Computer-aided design is using a
computer to help create what you have visualized should exist. It can be a part
for a machine, it can be an object – really anything you can imagine at this point.
CAD is the basis for all of the design work that’s being done out there now.
Whether it’s buildings in architecture, whether it’s landscaping, whether it’s
machining – all of the parts, everything we use around us, was designed probably in a
CAD system at this point. And being able to create those files, use
those files, change those files, update those files, is a skill that’s really
important in today’s economy. What I like is what you’re doing in class would be
basically what you’d be doing in a job if you got one in that field. Kind of start
out easy and just gradually build up to more complex things and you kind of
move at your own pace. There’s a lot of lab on-site so that you have support if
you run into a glitch and you need more information to get by with it. St. Louis Community College has been involved in CAD since the beginning of
these systems. We transitioned from the drafting boards where it started, and we
were some of the first people in the city to actually have 3D printers
and additive manufacturing. One of the great things about it is all of our
adjuncts work in the field. It’s an evening program, there’s smaller class
sizes, and you come two nights, maybe four nights a week depending on how things
stack up, and you’re done in two semesters. What they can go into is
everything from landscaping to machine design to building, architecture kind of
work. Some of the more exotic and interesting ones – we have people that are
working for dentists now. Because of the advance of additive manufacturing or
3D printing, most of the dental implants are now designed in 3D software and then
printed. I’m retired now, but I was in the engineering industry for over 30 years,
and I found the classes at Flo Valley actually prepare you for the industry. In almost every CAD class that we offer, we do a project that uses either multiple
parts or a mechanical design. One of the classes, you have to make a part that
moves. Me and a buddy did this one which is an expanding table. [clicking noises of table mechanics] It starts as a
small table that then grows.

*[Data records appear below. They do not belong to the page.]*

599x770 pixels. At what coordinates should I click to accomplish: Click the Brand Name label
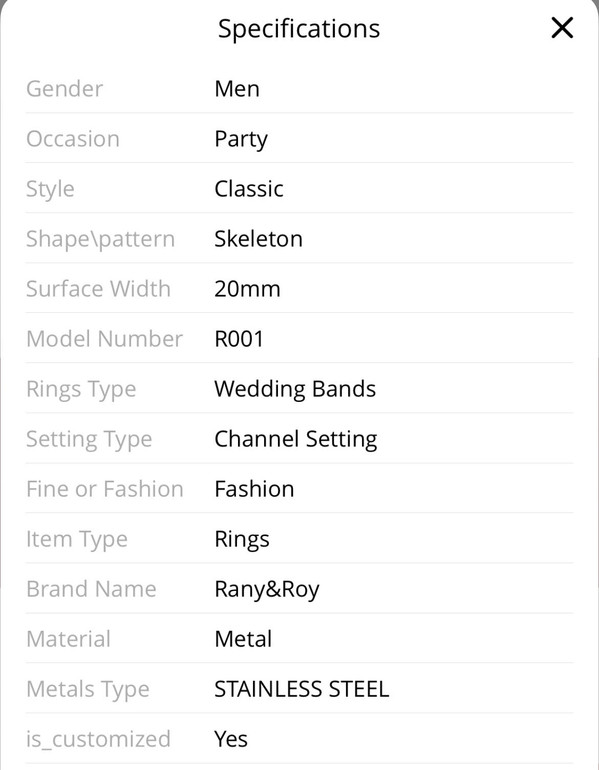[x=91, y=589]
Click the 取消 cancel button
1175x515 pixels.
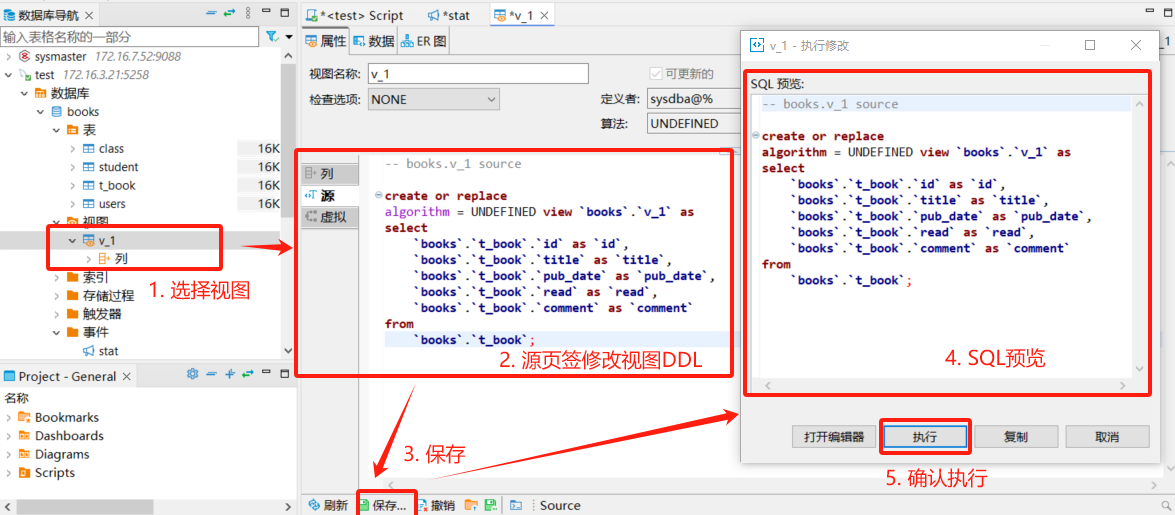[1106, 437]
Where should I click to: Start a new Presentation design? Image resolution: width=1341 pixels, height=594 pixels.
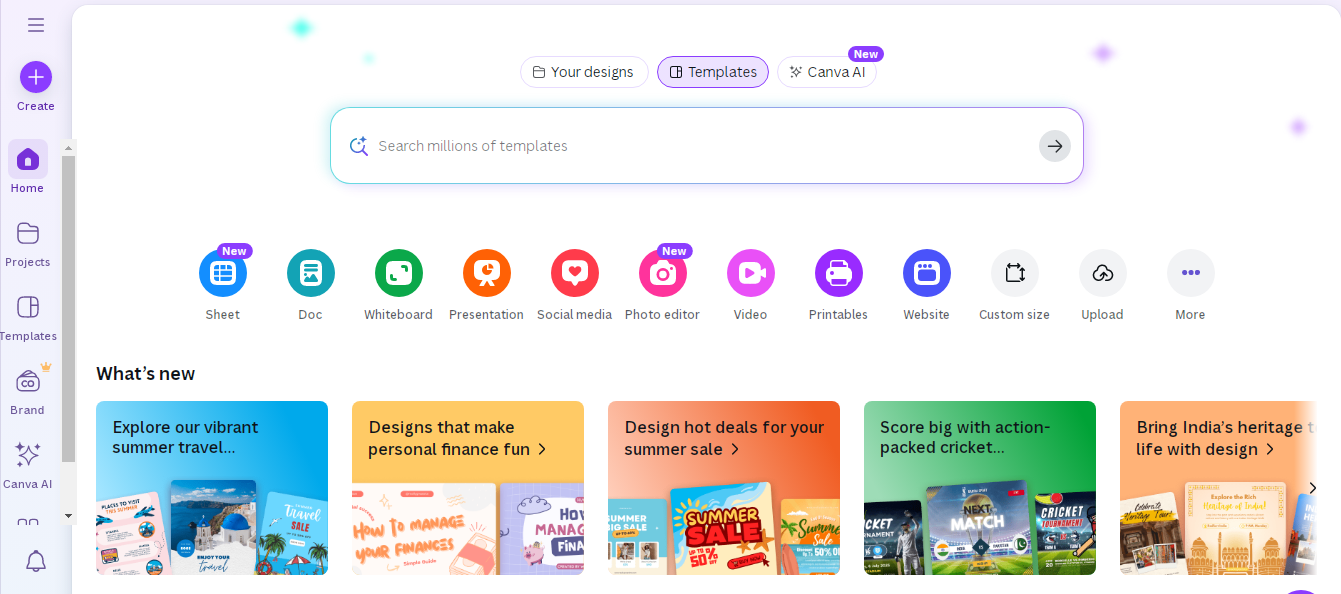pos(486,273)
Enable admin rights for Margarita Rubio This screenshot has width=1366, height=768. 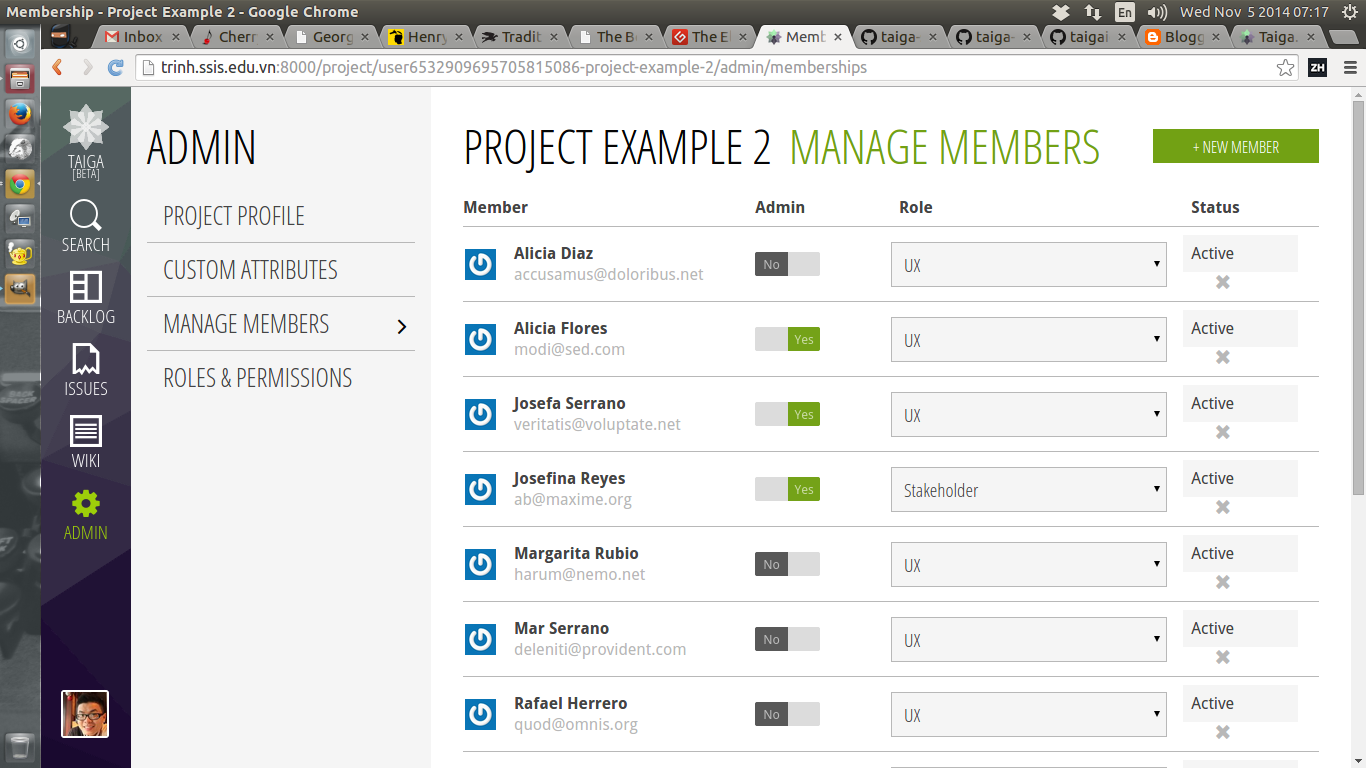pyautogui.click(x=787, y=564)
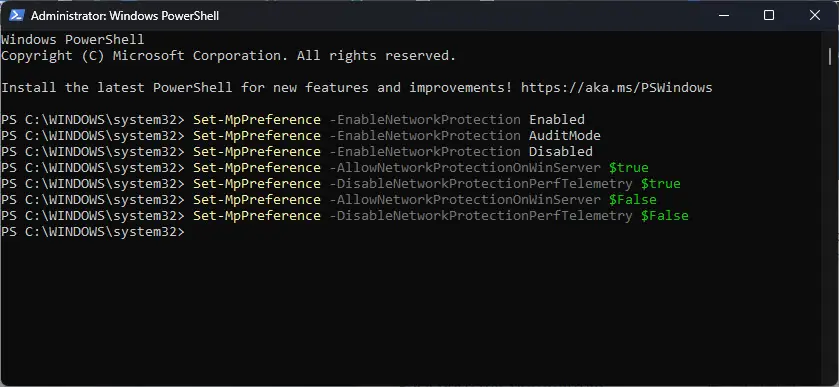The image size is (839, 387).
Task: Open the https://aka.ms/PSWindows link
Action: tap(616, 88)
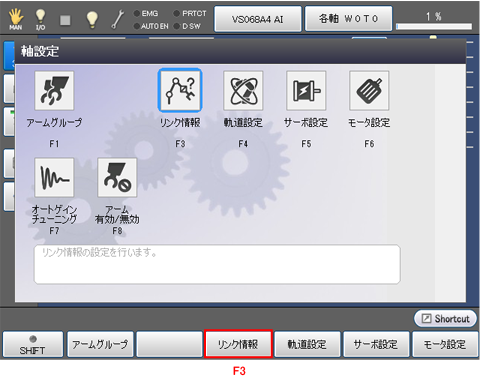The height and width of the screenshot is (377, 480).
Task: Open the 各軸 W0 T0 selector
Action: tap(348, 19)
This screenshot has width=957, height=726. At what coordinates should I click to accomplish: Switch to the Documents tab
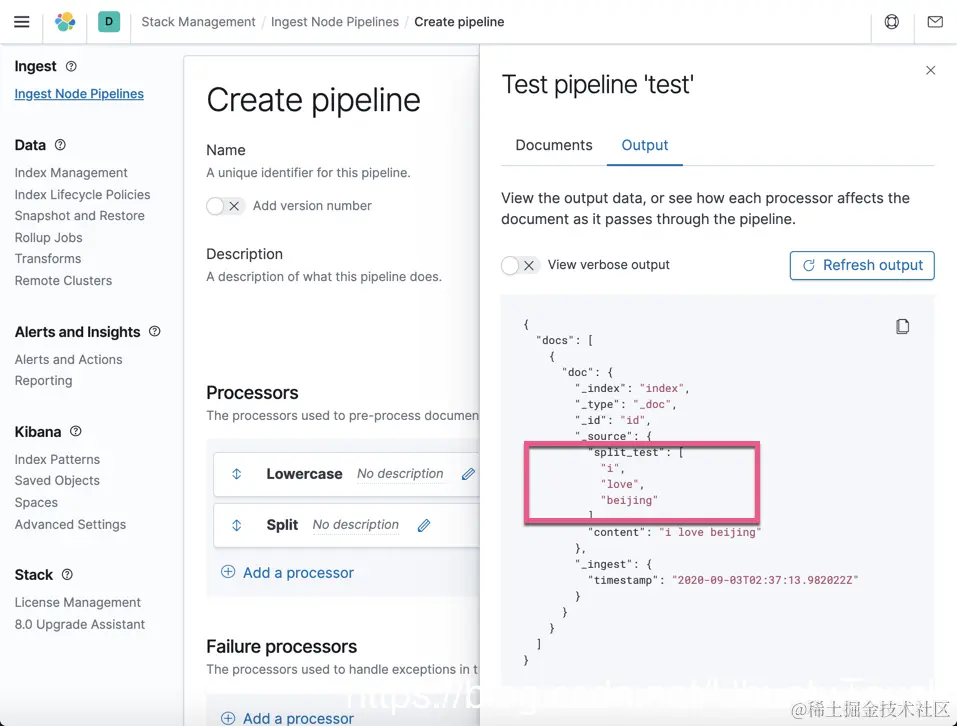pyautogui.click(x=554, y=145)
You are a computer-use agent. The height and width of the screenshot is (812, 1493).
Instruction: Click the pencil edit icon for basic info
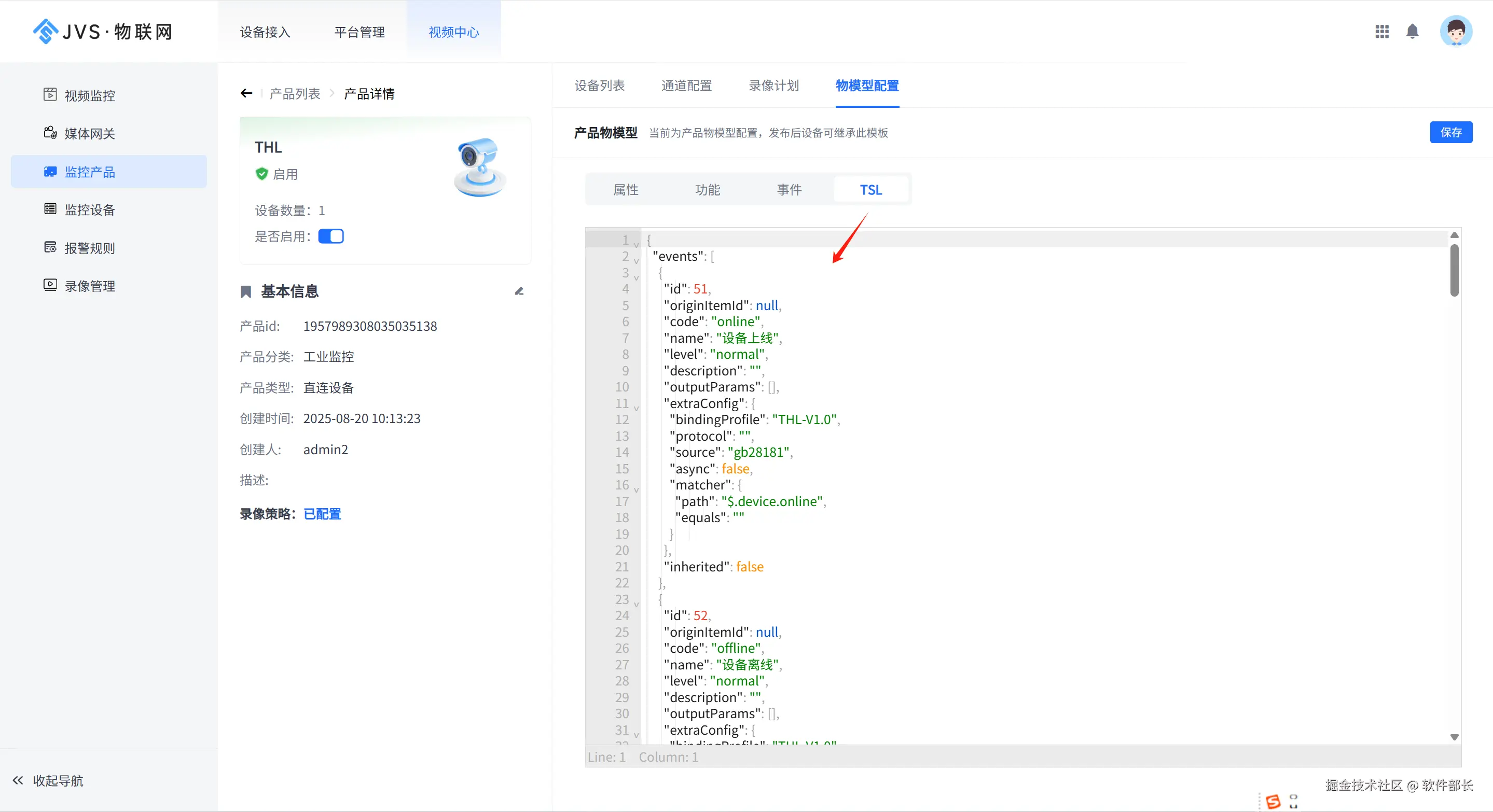(519, 291)
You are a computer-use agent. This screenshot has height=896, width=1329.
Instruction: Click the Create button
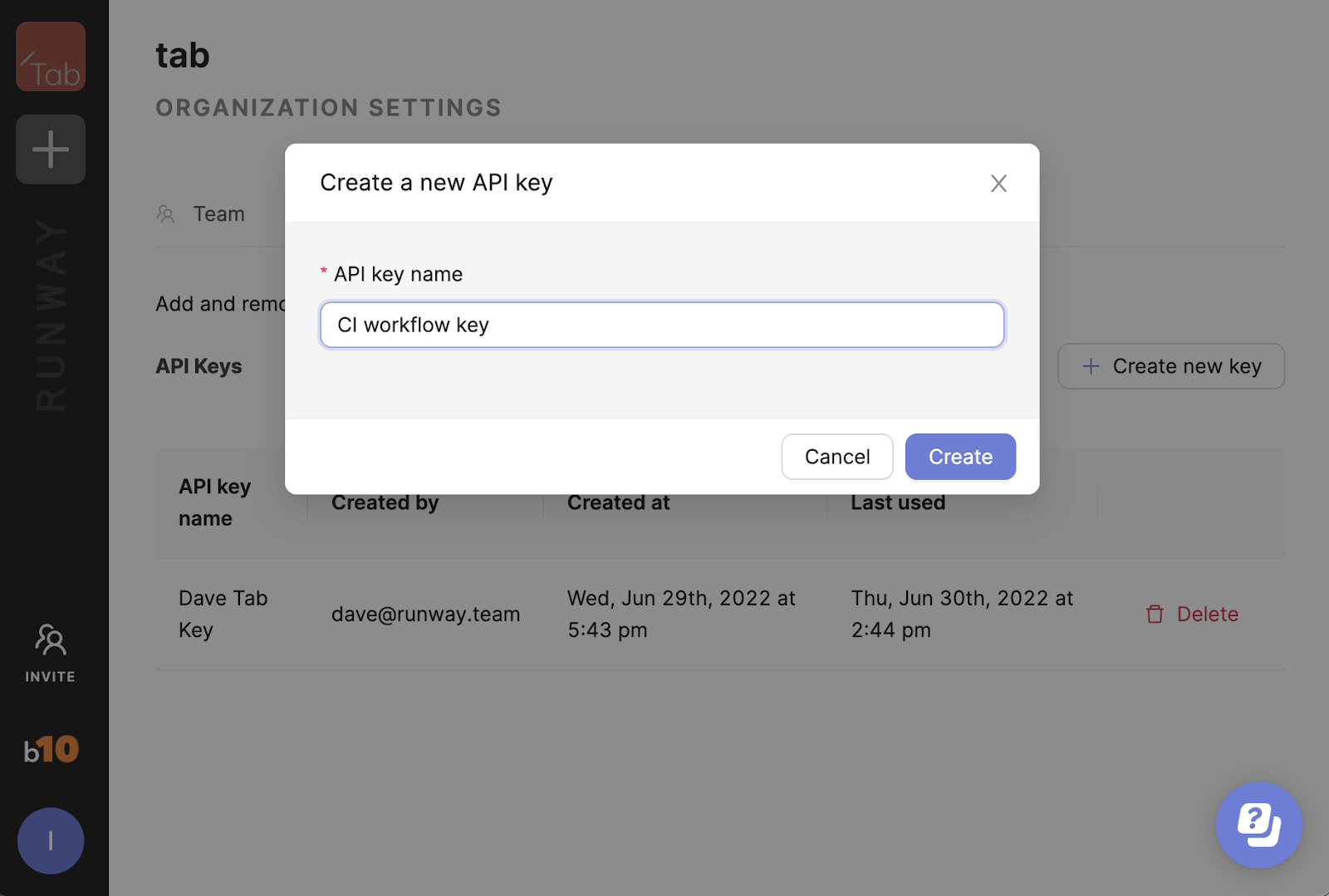pyautogui.click(x=960, y=457)
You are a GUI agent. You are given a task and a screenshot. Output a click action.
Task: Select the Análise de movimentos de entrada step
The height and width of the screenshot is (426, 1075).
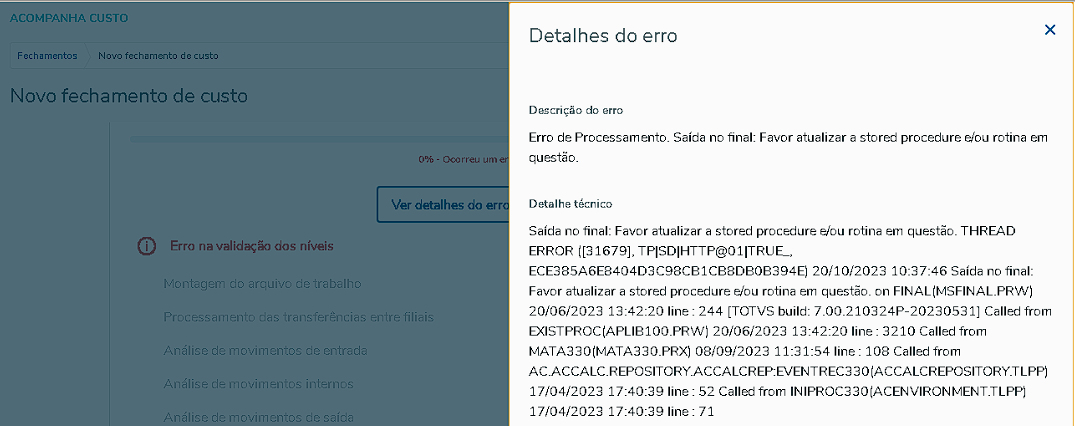click(x=265, y=350)

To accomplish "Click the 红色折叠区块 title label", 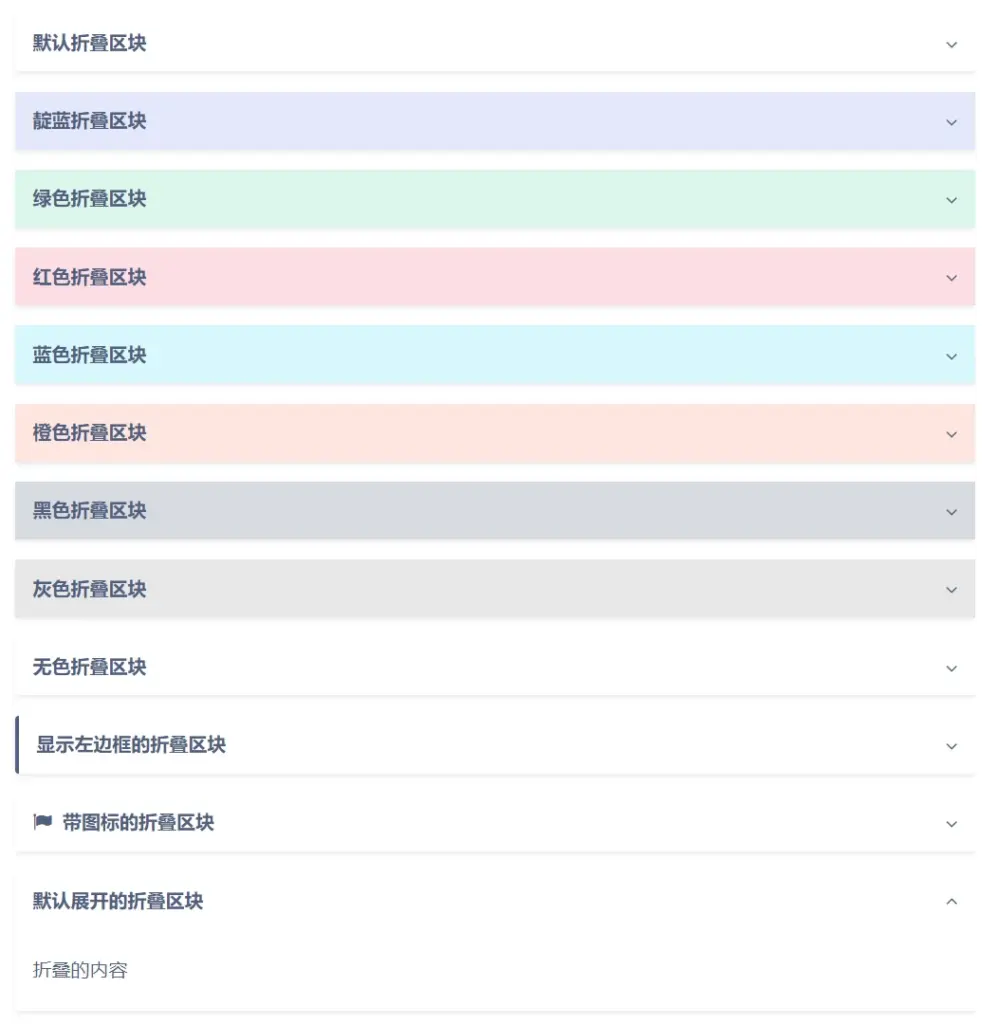I will pyautogui.click(x=89, y=277).
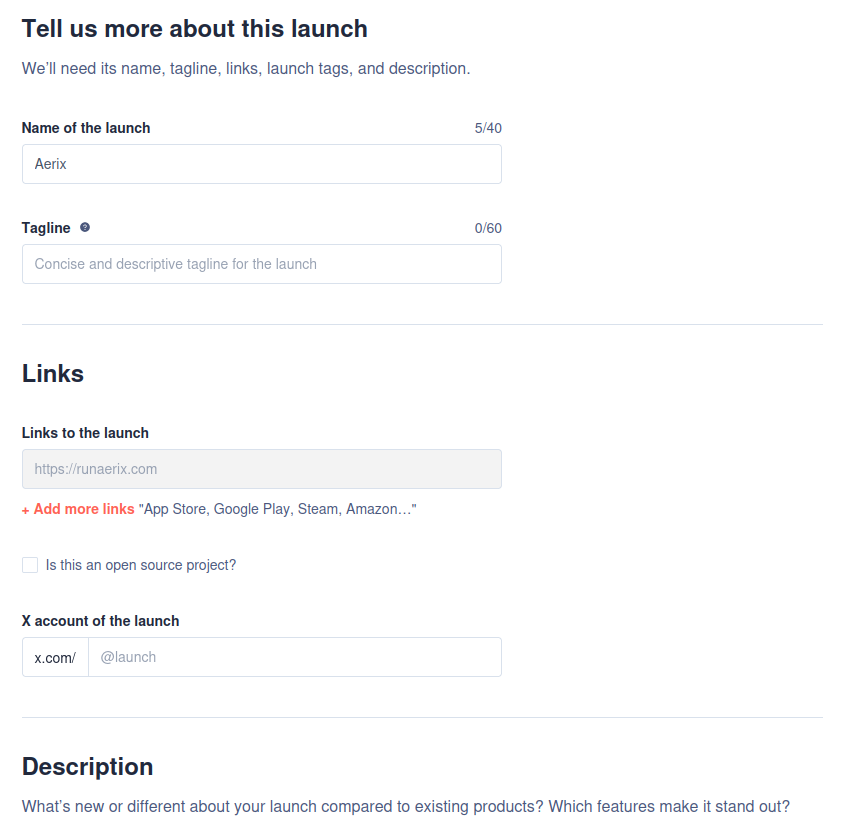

Students really, really like seeing
their things come to life. They really like taking that initial concept, “that
this is what I want,” and being able to draw it and make it happen. And being able
to see on the screen, “oh, this is what it’s gonna look like. Great!” And then, that next step, particularly with modern technology of
actually 3D printing it and holding it and seeing how it moves and works and
such, just such a cool aspect of engineering and technology in general,
and CAD in specific.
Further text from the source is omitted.